Original topic: lightning并行导入结束的标识是什么
Lightning parallel import does not have a unified management end to coordinate each lightning. So how does TiDB know that an import has been completed? If a lightning task is initiated after other lightning tasks have ended, can it still be successfully imported? Regular import sets TiKV to import mode and reverts it to normal mode after verification. How does this state change during parallel import? Parallel import requires the target table to be empty. If a new lightning operation is initiated after one lightning import is completed, wouldn’t the table no longer be empty? Doesn’t this contradict the requirement for an empty table?
The question raised is very good, you can test it, we also want to know the result. However, during parallel import, it should start simultaneously. If one finishes and the others have not finished, the overall status is considered incomplete. There will be a switch to control this.
Parallel import means initiating tasks simultaneously. What you mentioned about starting the lightning task after other lightning tasks have ended does not count as parallel.
Check the log information, and there are the following prompts:
[INFO] [restore.go:442] [“the whole procedure completed”] [takeTime=108.167654ms]
Indicates that the entire import process has been completed.
[INFO] [main.go:106] [“tidb lightning exit”] [finished=true]
Indicates that TiDB Lightning has exited.
In actual operations, there is definitely a sequence.

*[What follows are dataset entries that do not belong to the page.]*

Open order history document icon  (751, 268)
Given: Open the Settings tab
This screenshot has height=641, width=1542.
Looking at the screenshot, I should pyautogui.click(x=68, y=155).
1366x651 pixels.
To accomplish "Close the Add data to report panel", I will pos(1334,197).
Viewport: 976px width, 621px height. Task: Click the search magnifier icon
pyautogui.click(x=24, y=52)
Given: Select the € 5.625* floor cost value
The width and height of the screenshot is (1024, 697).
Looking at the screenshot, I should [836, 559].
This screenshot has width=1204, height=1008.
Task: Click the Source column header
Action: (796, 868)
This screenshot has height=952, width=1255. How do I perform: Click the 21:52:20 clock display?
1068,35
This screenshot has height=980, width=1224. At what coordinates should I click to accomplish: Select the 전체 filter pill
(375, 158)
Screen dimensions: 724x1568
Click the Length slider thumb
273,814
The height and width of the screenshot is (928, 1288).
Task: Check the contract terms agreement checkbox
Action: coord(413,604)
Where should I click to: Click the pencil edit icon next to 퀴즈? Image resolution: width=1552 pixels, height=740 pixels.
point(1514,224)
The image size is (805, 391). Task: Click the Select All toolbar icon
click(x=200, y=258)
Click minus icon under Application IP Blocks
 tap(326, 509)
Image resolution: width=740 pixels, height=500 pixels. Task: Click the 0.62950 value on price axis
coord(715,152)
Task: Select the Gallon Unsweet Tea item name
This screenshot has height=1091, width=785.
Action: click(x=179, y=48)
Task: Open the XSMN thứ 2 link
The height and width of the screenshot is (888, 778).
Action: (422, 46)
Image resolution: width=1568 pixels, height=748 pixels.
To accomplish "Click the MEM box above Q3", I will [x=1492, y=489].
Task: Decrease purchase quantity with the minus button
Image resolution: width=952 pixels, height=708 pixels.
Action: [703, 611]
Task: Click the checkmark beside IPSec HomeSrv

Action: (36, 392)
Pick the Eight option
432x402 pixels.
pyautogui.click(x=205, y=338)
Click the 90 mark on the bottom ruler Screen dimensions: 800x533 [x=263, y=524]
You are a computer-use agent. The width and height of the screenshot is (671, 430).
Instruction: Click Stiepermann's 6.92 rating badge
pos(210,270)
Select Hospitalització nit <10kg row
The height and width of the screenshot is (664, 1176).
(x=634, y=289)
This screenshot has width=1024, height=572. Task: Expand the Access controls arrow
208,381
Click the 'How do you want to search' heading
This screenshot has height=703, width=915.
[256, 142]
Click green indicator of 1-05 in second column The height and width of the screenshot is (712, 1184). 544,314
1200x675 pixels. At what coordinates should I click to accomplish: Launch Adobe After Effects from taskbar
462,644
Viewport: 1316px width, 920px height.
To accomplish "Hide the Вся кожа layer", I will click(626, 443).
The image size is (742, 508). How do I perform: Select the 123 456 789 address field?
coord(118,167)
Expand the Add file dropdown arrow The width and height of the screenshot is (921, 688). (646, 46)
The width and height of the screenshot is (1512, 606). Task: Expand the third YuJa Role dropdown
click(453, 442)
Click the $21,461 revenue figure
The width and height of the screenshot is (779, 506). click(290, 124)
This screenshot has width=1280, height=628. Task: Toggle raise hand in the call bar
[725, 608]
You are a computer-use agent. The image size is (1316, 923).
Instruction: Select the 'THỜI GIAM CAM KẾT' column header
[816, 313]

I also saw in the official course that the previous lightning had already ended, and the next one was initiated as usual, which is why I have this question.
This information should be the log seen by a single lightning process, but there is no clear marker for the entire parallel import.
I tried hard to understand, but it still feels like a log of individual imports. The official documentation states, “In terms of technical implementation, TiDB Lightning records metadata of each instance and each imported table in the target TiDB, coordinating the Row ID allocation range of different instances, the recording of global Checksum, and the configuration changes and recovery of TiKV and PD.” However, I still haven’t seen more detailed explanations.
Are the target tables for your parallel import tasks all the same?
If the target tables are different, then each manages its own. I don’t quite understand the scenario where the target tables are the same.
If the target table is the same, why run multiple instances of Lightning together? I don’t understand what scenario this is. Doing this will definitely fail in local mode, and in TiDB mode, it will be converted to replace, which won’t improve efficiency much either.
Corresponding to the scenario in Example 1
TiDB Lightning exited successfully.
The documentation is quite clear. In parallel mode, Lightning logically separates multiple import tasks through metadata management. From this perspective, the target end of each Lightning instance is an “empty table.”